Nearly everyone knows a few facts about Jose “Pepe” Mujica.
He drives a 1987 Volkswagen Beetle. He almost never wears a tie. He lives in a farmhouse and donates nearly all of his presidential salary to charity. And perhaps most famously, he used to be a guerilla leader in the Tupamaros movement, an armed group inspired by the Cuban revolution.
So no-one could fail to appreciate the symbolism yesterday when he entered the Oval Office. Pepe Mujica has come a long way from the days of taking over towns and robbing food trucks. As Uruguay’s El País wrote this week, it was his first trip to “the heart of the empire that he (once) railed against.”

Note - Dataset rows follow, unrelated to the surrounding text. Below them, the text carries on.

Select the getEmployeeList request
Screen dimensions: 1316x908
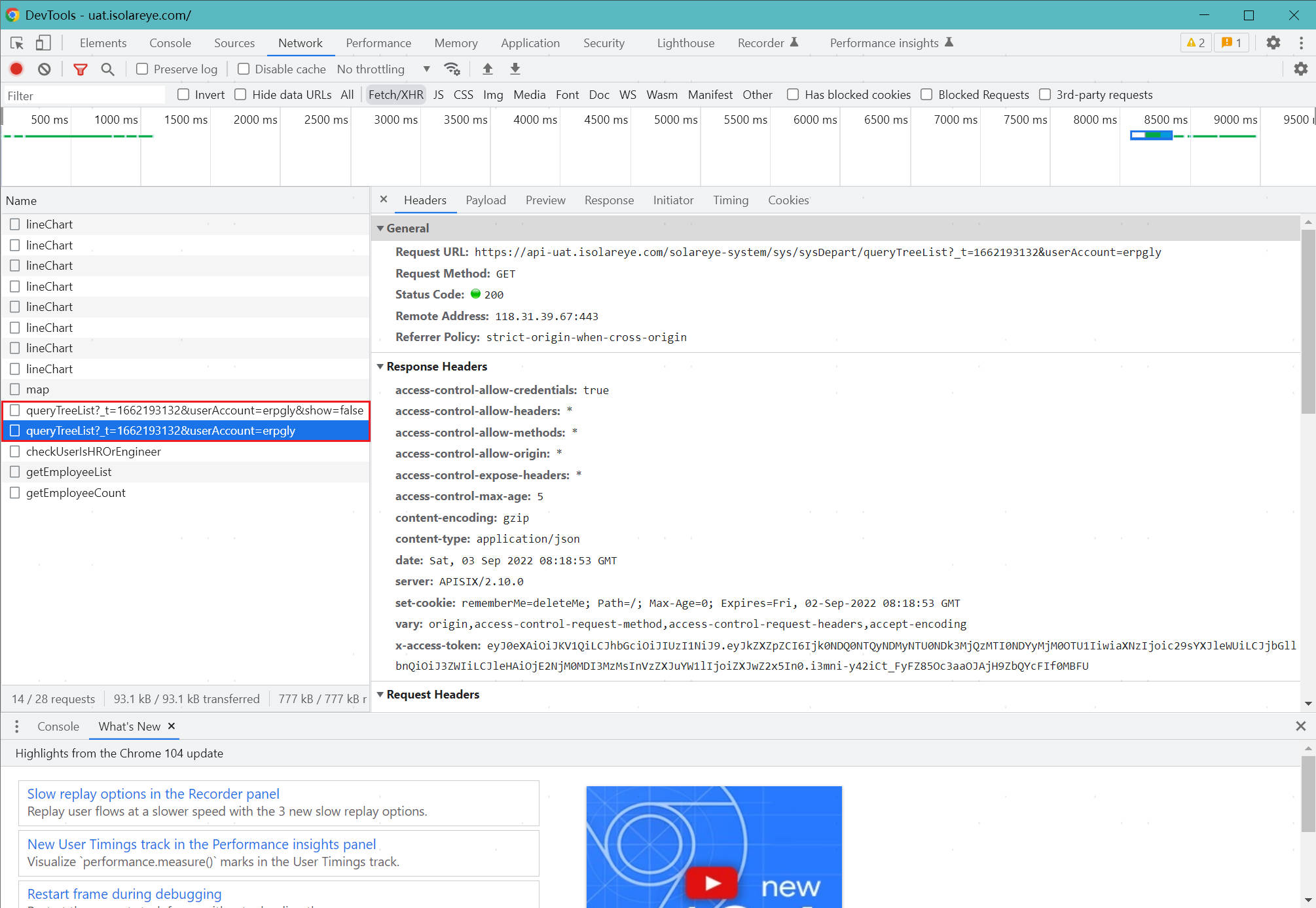pyautogui.click(x=69, y=472)
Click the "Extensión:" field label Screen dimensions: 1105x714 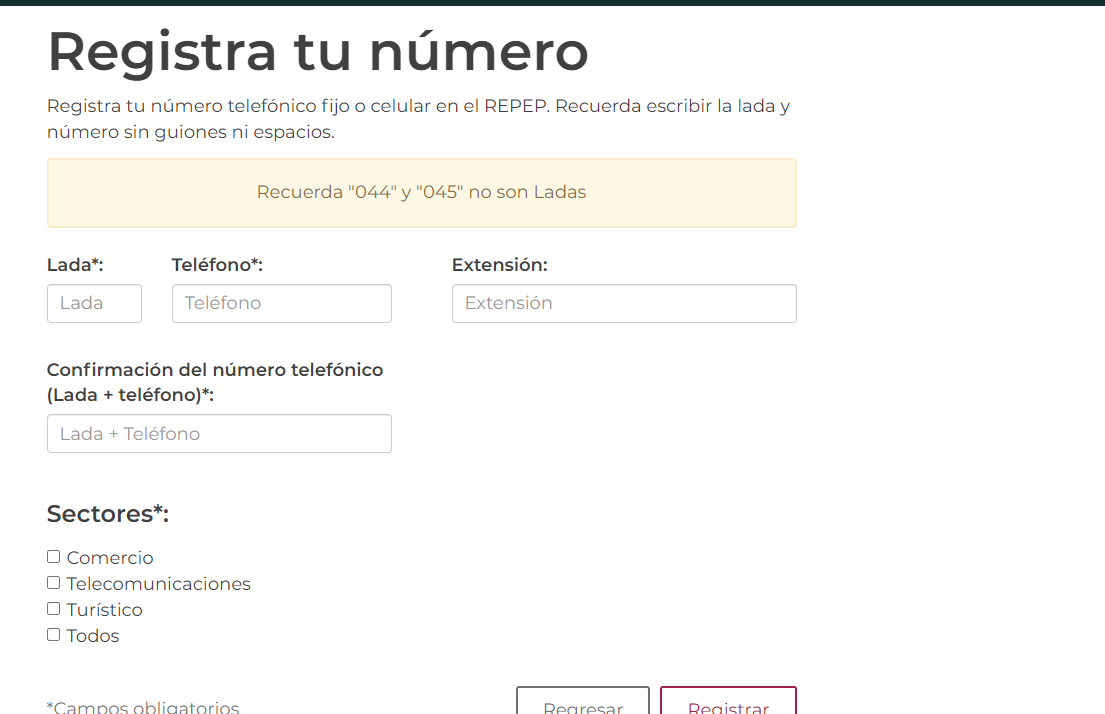(499, 265)
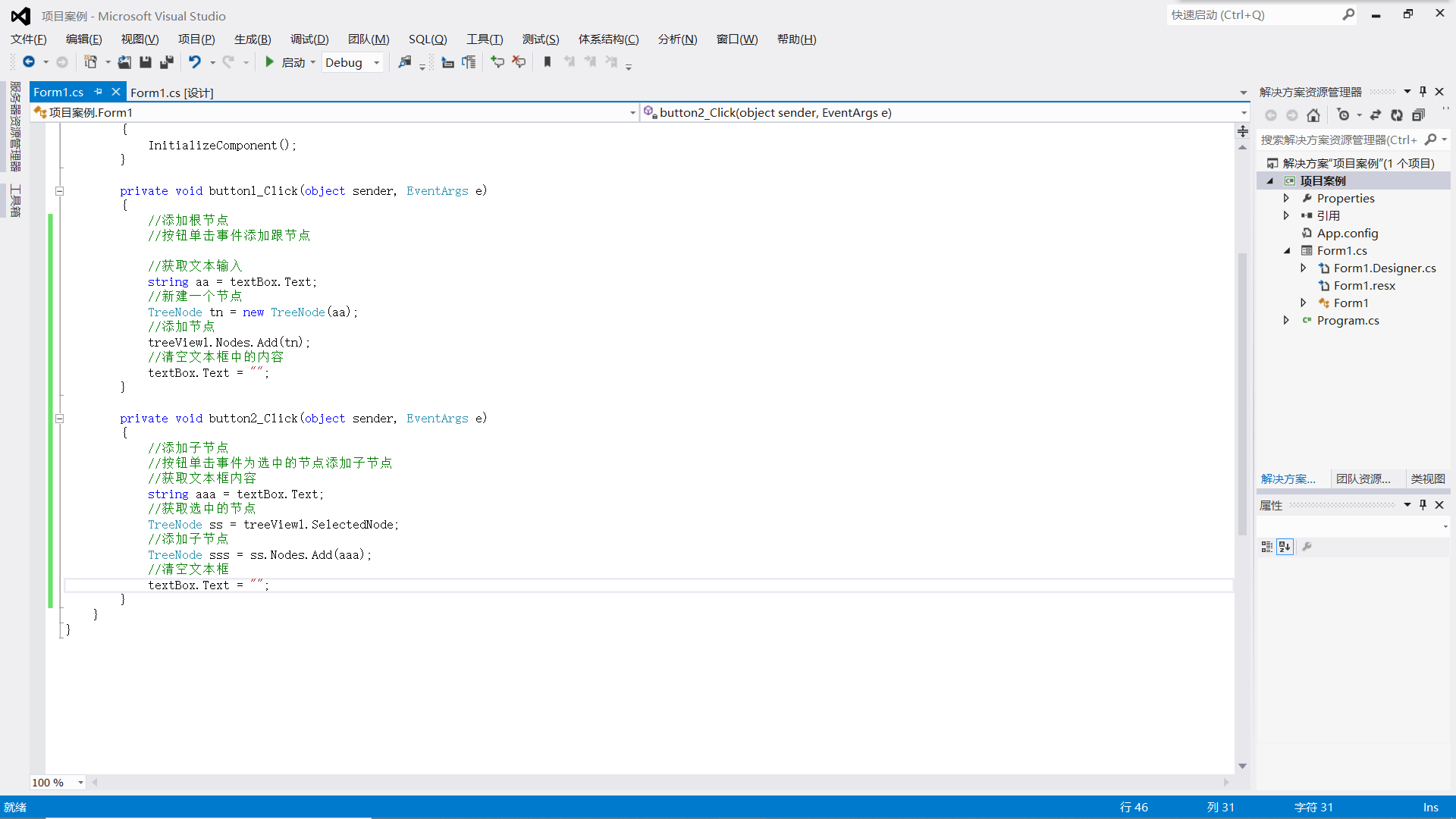
Task: Comment out selected lines icon
Action: click(x=497, y=62)
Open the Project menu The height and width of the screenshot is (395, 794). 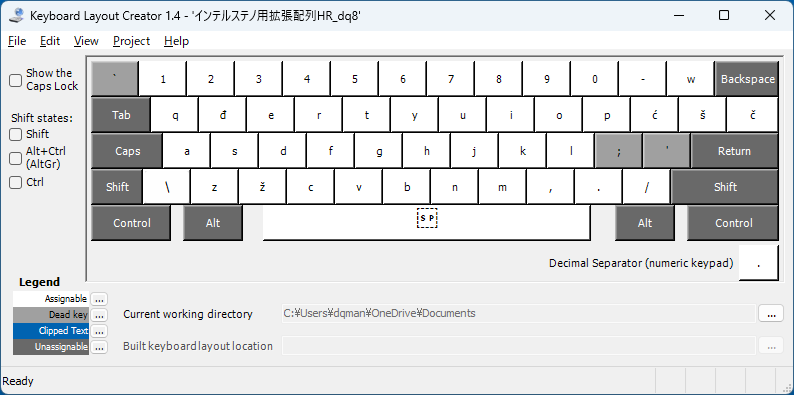pos(131,41)
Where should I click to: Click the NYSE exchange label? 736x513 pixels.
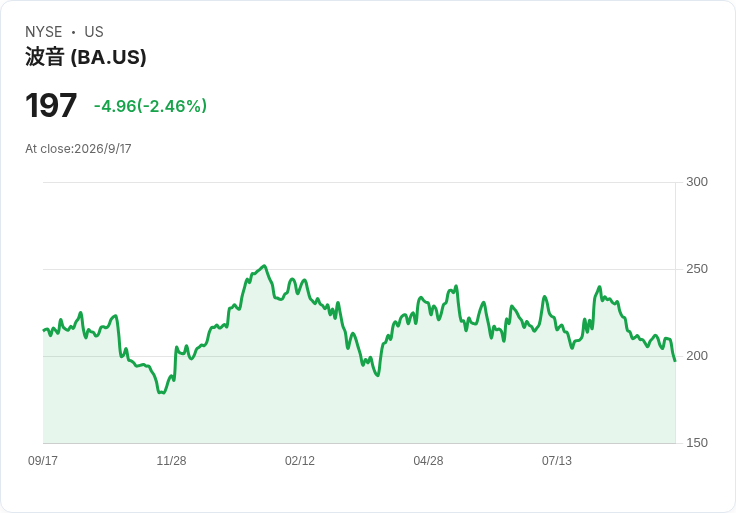44,32
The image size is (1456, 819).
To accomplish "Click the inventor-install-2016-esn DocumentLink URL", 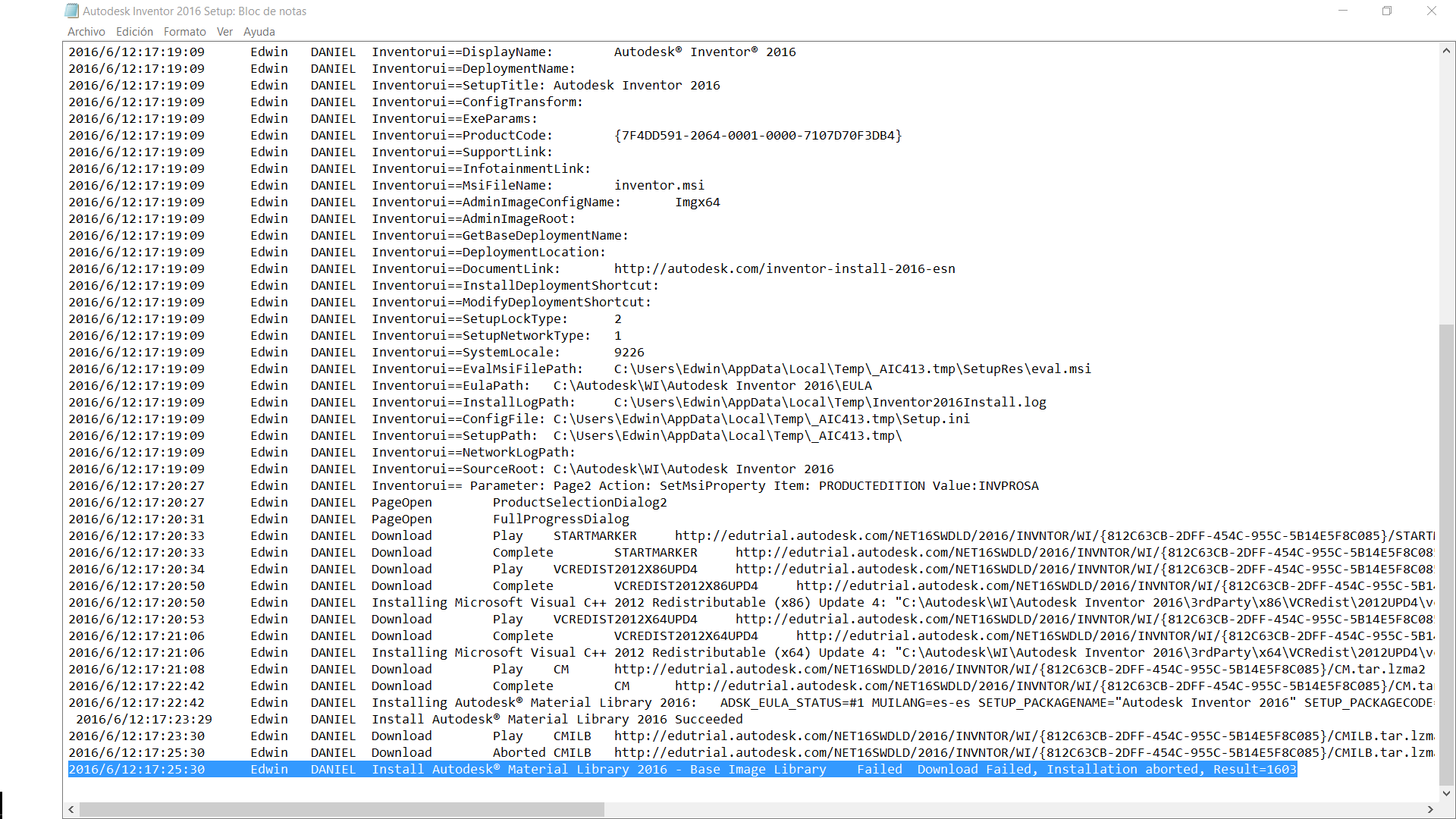I will click(785, 268).
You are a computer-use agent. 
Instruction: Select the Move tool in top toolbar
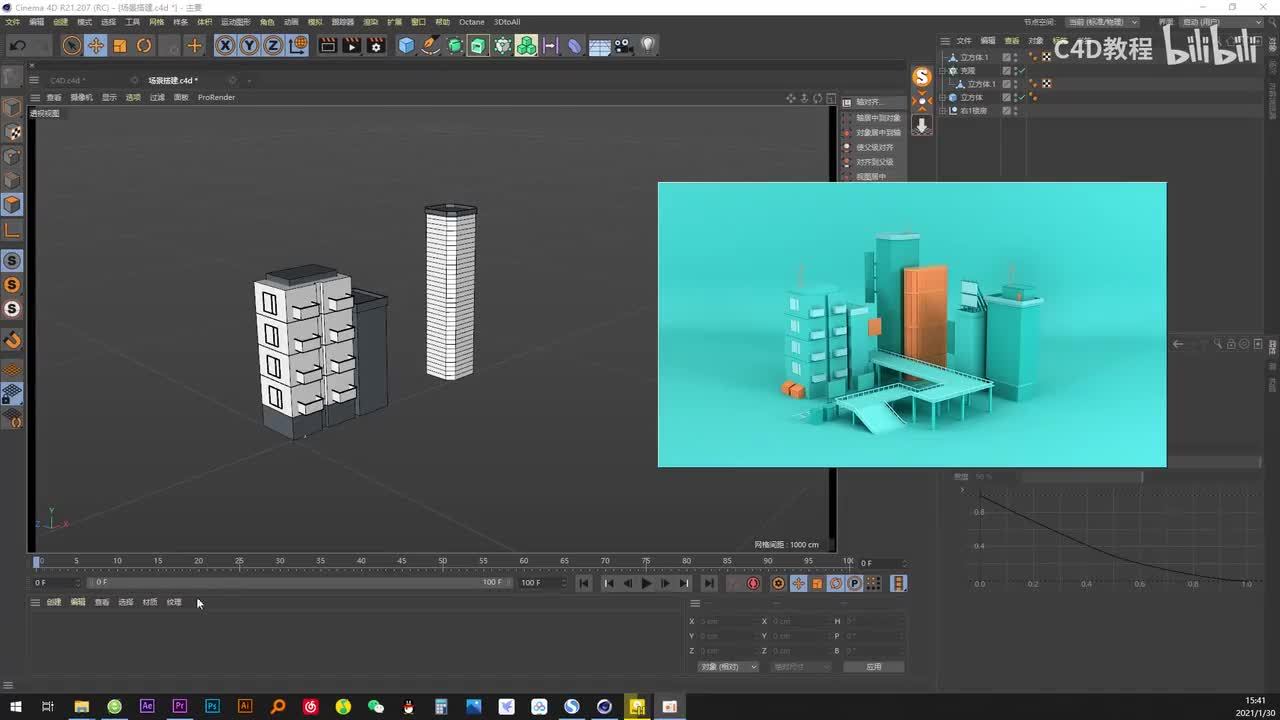(x=96, y=45)
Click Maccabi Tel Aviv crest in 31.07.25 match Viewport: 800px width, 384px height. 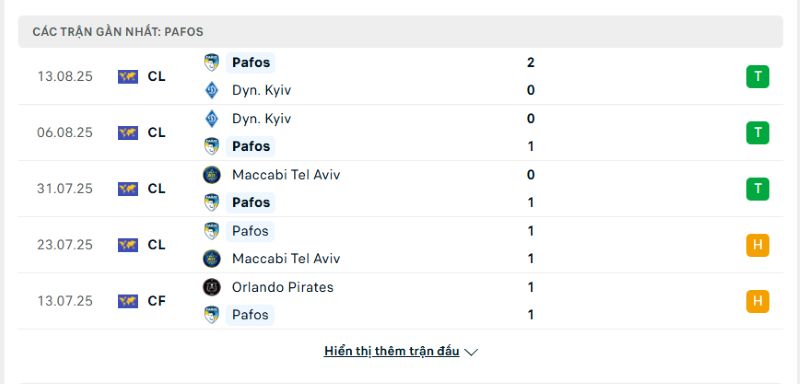point(211,175)
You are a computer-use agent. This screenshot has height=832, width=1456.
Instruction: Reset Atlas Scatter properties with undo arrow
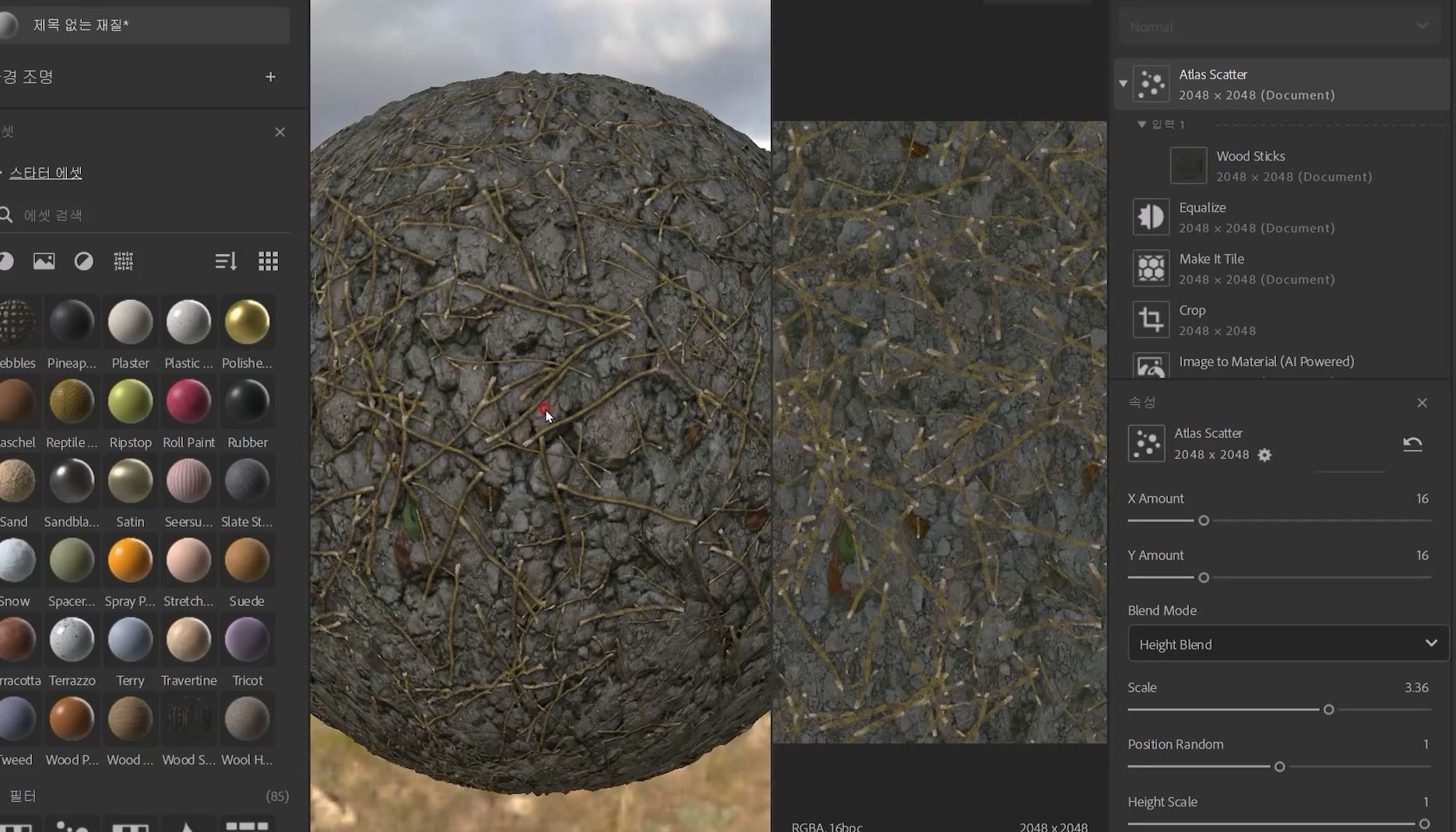point(1412,444)
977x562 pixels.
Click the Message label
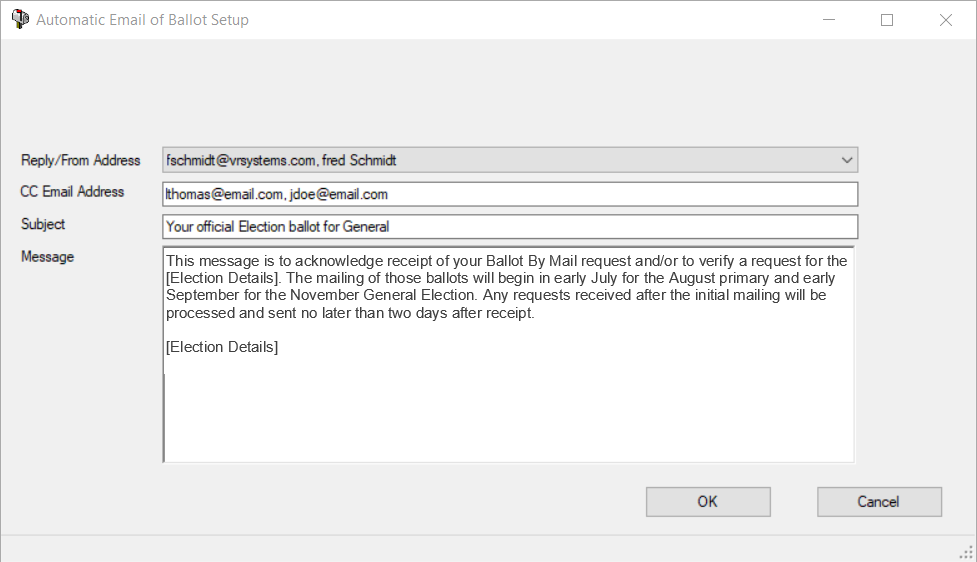[x=47, y=257]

Of course, Mujica is not the first Uruguayan leader to visit the White House. But he clearly realizes the importance of Uruguay’s relationship with the US. In an interview with The Guardian last year, in which he discussed his outlook, he said this:
“I’m just sick of the way things are. We’re in an age in which we can’t live without accepting the logic of the market,” he said.
Doesn’t sound like someone who would have much in common with president of the United States, does it?
But Mujica has garnered a reputation in office as someone who is a pragmatist, rather than a stickler for principles. His approach to the legalization of marijuana in Uruguay backs this view — he has argued the move is not a result of trying to be “more liberal,” rather it’s the result of a “logical” approach.
Pablo Brum, an author who’s published a book on the history of the Tupamaros, tried to explain Uruguay’s president in an interview with the US radio station NPR this week.
“When you think you’ve understood Mujica, when you think you’ve defined him, he will surprise you with something completely different and new and even contradictory.”
And so, perhaps we can consider yesterday’s trip to the Oval Office as just another page in the epic story of Mujica, his ideals and his pragmatism.